-------- RECORDS FOR THIS EXERCISE --------
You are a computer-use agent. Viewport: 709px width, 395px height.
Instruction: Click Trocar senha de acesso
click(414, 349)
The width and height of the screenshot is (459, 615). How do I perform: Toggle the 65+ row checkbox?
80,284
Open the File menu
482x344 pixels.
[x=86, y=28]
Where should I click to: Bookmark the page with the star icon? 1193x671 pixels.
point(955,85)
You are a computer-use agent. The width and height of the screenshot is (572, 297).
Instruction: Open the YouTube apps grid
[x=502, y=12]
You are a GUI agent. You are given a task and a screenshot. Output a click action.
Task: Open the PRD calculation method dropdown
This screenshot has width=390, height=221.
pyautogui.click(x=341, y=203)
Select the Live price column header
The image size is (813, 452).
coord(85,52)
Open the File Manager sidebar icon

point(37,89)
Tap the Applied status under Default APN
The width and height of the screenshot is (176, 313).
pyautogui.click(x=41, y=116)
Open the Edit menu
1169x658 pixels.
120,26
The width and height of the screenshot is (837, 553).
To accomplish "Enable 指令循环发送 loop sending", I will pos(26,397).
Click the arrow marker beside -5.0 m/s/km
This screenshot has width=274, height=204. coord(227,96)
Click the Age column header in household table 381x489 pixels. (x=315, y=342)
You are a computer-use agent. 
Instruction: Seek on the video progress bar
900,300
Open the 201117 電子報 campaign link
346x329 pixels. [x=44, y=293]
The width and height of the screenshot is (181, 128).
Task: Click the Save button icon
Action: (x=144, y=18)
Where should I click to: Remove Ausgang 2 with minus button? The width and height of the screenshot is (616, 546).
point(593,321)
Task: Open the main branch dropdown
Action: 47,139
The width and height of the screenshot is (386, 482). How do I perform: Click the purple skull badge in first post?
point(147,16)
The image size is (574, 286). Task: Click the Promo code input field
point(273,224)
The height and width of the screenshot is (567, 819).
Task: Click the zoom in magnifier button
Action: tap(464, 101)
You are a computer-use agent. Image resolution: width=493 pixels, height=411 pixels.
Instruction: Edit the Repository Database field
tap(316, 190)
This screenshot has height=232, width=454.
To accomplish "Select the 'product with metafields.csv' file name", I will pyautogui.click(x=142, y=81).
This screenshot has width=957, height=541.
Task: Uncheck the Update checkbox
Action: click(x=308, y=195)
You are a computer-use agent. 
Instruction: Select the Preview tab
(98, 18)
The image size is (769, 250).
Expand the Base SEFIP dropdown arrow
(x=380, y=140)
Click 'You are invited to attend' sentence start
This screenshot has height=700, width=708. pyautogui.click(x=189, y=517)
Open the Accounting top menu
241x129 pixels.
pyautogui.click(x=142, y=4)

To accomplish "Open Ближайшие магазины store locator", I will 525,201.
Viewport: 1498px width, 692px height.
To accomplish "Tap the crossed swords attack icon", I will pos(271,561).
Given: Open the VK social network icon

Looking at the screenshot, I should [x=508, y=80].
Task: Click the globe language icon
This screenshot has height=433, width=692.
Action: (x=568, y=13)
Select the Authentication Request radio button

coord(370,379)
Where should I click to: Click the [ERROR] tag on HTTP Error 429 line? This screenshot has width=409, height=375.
--------
WORK TO COMPLETE:
Report the number of lines above that hold "Viewport", and leave out everything else.

ANSWER SECTION:
2